Why free-agency patience is a good thing

Despite history showing over and over that jumping out and being the lead dog in free agency isn’t the way to go, fans are routinely tortured when their team doesn’t jump out as the lead dog in free agency.

We’re just two hours away from free-agency’s kickoff. The prospect of adding a productive player who might transform a unit, or even a team, can be too tantalizing to bear. But even a productive player isn’t enough for some -- it must be the perceived treasure of treasures, a “big name.”

Like anyone with a job like mine, my Twitter feed’s been inundated with this: Will my team sign a big-name free agent? The primary qualification being not whether said player is a good fit or a good value, but whether said fan is familiar with the player.

Good teams, of course, shouldn’t operate on any such premises. But for a team in trouble, where a coach or a general manager could be less than a year away from being fired or not renewed, swaying public opinion with a splash move can help the market’s mood. And the market’s mood can be important to NFL power people, consciously or even subconsciously.

But I promise you, the best thing that can happen to your team today is ... nothing.

I can’t articulate it any better than Bill Barnwell of Grantland does.

The basic premise of his piece: An intelligent team will wait a bit and can get 90 percent of the player at 50 percent of the price.

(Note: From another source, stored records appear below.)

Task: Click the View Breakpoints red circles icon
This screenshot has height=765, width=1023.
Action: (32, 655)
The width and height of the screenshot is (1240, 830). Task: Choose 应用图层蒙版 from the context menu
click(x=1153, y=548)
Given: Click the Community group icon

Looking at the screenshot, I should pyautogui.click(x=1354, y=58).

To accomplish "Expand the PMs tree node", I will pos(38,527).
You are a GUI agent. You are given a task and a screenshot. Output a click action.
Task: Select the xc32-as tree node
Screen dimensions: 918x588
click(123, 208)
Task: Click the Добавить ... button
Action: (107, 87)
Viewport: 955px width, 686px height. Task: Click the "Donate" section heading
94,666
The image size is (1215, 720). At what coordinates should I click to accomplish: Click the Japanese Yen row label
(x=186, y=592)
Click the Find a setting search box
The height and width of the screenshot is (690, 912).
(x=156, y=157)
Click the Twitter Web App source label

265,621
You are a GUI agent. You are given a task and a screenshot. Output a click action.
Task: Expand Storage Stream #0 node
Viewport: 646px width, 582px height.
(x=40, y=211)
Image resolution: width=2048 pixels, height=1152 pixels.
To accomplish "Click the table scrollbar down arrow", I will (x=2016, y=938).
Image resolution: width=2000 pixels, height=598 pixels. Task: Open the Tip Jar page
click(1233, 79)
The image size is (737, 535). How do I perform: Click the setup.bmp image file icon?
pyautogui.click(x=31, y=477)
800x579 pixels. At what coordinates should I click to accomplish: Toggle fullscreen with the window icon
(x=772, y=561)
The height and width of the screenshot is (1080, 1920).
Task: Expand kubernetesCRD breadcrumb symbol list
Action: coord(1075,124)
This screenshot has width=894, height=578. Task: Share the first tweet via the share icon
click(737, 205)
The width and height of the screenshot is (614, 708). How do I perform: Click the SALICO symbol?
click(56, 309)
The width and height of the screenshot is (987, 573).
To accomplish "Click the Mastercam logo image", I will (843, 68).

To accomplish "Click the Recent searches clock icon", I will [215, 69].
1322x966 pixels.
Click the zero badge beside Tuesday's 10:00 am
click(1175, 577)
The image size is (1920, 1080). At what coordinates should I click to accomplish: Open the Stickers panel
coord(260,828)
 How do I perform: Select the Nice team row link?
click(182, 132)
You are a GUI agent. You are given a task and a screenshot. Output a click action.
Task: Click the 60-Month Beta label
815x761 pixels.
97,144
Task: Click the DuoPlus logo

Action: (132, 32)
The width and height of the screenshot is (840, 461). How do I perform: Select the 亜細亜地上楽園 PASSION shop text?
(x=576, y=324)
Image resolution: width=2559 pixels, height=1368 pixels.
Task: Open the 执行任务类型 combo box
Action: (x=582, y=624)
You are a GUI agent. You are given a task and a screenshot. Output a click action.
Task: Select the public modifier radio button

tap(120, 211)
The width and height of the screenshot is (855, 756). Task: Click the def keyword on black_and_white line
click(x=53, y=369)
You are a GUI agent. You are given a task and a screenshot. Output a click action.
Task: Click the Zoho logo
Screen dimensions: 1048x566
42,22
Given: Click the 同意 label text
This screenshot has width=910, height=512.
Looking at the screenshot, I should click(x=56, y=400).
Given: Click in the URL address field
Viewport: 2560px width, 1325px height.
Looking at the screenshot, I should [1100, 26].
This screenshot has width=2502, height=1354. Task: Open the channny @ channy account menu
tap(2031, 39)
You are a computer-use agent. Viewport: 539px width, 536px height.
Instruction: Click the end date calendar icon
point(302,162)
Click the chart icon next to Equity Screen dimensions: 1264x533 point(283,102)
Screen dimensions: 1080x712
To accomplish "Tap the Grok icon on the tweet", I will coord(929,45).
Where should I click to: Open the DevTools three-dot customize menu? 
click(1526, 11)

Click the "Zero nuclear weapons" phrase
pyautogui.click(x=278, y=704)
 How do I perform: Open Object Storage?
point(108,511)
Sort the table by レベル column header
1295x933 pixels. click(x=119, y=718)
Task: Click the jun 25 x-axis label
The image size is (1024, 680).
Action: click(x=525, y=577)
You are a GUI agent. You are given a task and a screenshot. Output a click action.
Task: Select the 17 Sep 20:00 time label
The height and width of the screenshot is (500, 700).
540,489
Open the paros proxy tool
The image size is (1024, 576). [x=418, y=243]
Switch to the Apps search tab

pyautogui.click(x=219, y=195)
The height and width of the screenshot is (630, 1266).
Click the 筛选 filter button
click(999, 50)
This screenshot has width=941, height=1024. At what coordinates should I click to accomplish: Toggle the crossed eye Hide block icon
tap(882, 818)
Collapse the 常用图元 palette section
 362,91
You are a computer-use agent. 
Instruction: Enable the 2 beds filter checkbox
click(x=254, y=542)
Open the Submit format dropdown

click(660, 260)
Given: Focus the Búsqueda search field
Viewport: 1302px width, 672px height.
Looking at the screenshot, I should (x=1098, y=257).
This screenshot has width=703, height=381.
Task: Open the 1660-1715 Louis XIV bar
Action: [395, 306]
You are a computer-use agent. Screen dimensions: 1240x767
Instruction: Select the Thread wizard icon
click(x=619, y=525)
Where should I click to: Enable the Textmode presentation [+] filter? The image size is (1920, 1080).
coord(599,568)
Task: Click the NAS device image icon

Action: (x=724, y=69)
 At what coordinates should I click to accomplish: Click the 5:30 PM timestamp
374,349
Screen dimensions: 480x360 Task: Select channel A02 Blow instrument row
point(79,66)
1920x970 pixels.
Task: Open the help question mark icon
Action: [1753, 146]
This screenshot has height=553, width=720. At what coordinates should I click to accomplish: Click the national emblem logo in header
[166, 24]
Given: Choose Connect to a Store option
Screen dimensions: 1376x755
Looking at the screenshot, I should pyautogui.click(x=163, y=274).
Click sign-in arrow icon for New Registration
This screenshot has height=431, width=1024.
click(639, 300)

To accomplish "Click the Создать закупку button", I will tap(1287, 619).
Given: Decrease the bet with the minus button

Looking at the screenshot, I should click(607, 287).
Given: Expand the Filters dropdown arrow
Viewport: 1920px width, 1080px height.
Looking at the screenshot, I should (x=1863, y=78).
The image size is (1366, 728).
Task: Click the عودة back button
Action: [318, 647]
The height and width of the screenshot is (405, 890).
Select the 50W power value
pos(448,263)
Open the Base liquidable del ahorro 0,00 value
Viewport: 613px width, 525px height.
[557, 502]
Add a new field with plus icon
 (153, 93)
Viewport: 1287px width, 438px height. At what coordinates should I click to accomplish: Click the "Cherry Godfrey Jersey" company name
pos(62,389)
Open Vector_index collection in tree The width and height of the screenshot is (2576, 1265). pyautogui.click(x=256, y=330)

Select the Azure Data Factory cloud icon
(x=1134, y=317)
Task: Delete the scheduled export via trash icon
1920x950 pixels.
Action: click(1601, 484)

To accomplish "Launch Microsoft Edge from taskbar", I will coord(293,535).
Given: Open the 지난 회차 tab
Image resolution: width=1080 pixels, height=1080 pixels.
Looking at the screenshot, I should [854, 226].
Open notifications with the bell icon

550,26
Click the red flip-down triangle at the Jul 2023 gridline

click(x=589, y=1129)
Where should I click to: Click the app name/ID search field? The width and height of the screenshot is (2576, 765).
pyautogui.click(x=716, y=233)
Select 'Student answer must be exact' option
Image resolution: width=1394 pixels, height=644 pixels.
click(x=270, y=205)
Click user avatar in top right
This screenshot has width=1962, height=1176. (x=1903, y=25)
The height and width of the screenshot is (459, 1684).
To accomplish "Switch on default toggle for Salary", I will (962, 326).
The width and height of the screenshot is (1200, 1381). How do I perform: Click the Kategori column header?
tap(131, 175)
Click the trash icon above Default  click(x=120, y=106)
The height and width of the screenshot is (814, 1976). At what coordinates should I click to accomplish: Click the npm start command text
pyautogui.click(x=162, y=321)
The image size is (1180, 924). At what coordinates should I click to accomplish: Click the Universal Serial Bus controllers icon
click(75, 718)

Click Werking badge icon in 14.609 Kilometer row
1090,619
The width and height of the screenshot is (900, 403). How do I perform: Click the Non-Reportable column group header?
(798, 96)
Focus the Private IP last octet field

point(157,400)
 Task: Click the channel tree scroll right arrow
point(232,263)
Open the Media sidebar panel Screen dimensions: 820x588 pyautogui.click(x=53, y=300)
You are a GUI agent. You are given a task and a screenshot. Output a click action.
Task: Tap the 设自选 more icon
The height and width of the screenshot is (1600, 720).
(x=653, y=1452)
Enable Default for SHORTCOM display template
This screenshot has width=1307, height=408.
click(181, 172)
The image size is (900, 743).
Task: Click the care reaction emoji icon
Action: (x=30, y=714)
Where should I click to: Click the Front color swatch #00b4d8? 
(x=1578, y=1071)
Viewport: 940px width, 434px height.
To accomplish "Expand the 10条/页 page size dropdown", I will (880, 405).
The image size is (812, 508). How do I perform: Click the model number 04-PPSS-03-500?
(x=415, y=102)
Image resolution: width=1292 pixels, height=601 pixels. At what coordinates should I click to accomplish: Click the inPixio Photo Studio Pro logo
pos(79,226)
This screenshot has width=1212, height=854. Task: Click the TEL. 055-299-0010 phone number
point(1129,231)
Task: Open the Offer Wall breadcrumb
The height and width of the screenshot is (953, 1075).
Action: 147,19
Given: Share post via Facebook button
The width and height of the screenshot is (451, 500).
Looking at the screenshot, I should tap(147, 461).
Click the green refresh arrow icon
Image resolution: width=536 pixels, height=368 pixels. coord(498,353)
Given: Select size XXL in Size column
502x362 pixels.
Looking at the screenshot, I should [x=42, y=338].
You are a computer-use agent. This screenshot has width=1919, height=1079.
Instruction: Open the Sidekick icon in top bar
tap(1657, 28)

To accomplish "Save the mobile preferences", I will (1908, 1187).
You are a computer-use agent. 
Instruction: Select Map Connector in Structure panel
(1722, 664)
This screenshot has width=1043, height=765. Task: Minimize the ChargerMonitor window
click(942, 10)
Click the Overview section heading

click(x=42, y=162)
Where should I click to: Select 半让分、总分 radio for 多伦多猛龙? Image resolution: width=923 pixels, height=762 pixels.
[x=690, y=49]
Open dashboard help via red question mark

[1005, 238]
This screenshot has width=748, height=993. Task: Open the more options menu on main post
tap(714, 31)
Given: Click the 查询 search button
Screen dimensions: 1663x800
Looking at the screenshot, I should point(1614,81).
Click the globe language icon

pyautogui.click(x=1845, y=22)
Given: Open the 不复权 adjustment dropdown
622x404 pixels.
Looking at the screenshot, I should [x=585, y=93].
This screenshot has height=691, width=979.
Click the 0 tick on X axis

“What those smart teams will do in this new economy is -- very simply -- be patient. The true stars will disappear off the market early, and the dumber teams will pay a premium for talent to lock them up in the first 24 to 48 hours, but the smart teams will wait. Even if it's just a week, antsy players will see the open slots beginning to fill up around them and settle for far less than they would have at the opening of free agency.”

If the Colts want a right tackle, perhaps Sebastian Vollmer, Andre Smith and Phil Loadholt go off the board early and for high prices. Well, if Sam Baker is still out there and is far less costly, then he’s the get.

Shift the names or rankings around as you see fit. Odds are four right tackles are not hitting the jackpot. You don’t generally want your team to be the team to set that bar. You want your team to be the team that casually limbos under that bar after someone else jumps out.

If the Colts or the Titans or the Jaguars jump out today or tomorrow and bring someone in for big dollars, it’s not automatically a bad thing. (The Texans don’t really have the cash to do it.)

But the free-agent market is flooded with good options at all of the positions all these teams need.

Not doing anything today or tomorrow certainly doesn’t rank as a bad thing, either. More likely it ranks as the best thing.